I've never used the mid day "siesta" and don't see how it would help the plants. I think you would be better off running the light for 8-10 hours straight. I usually start with the lesser time period and gradually increase it.

Laith gives good advice on the light. You may want to decrease the intensity (turn off a bulb) or lessen the photoperiod if you do not plan on using CO2 or at a minimum, using some Excel.

I'm not familiar with OTTO's Aqua-plant Iron Plus either. Does it contain any nitrates or phosphates? If not, do you have NO3 and PO4 in your water supply?


----------



## cs_gardener (Apr 28, 2006)

I've never had problems caused by a 3 and a half hour midday "siesta" so I doubt if that is causing/contributing to your algae problem. I use it so that the lights will be on when I can see my tanks instead of when I am at work. 

I've used Excel to help rid my tanks of algae and usually see results within a week.
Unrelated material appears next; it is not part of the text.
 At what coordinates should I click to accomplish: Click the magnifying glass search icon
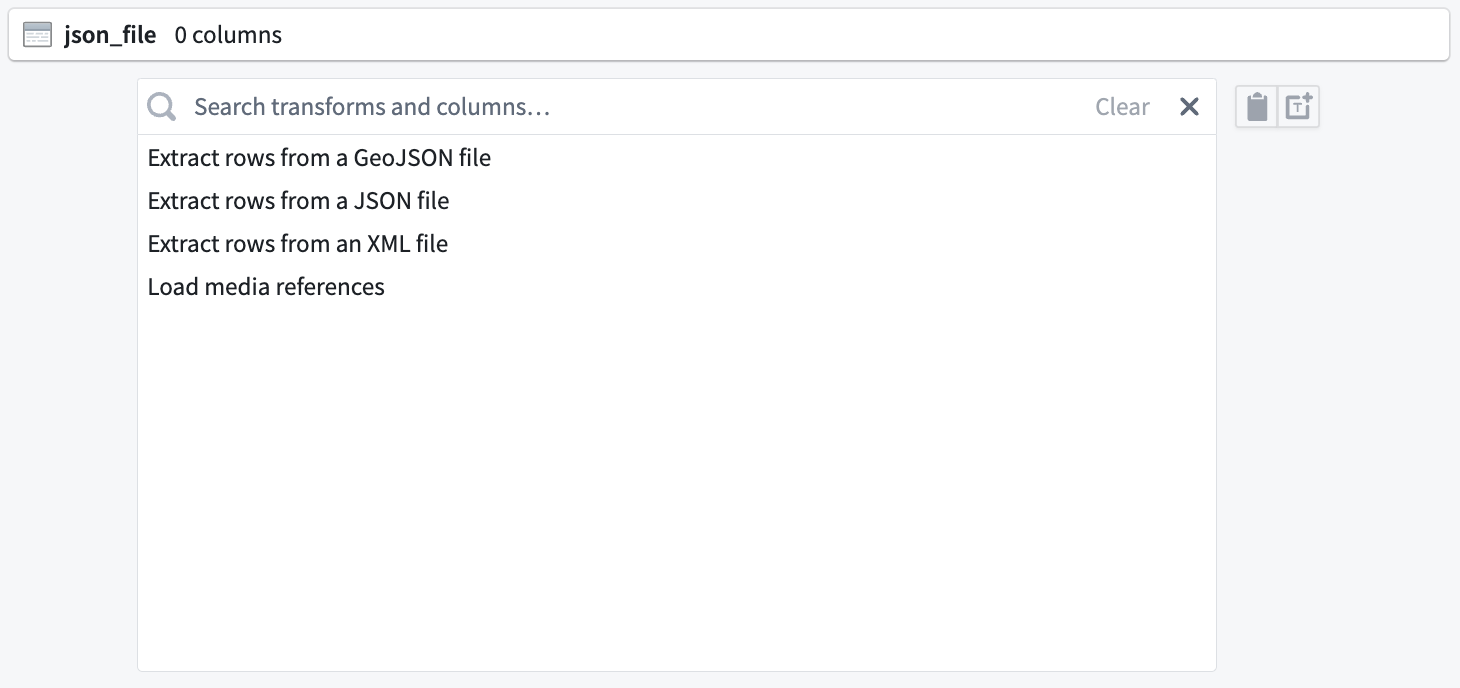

Good luck on kicking the algae problem!


----------



## patter (Oct 4, 2006)

I use midday "siesta" for same reason - 10h lighting and light on when I'm at home 

I think that this can be a problem just for one reason. When the light is off plants "goes to sleep" and vise versa, but this process is not "just in time" and I have 2 periods with light when the plants doesn't use it. From other side algae use the light at 100% and they can use day light too.


I don't know what exactly contain OTTO's Aqua-plant Iron Plus and what I have in the water from water suply :-( Yes I know that this is important and I'll take some tests to check them soon.


----------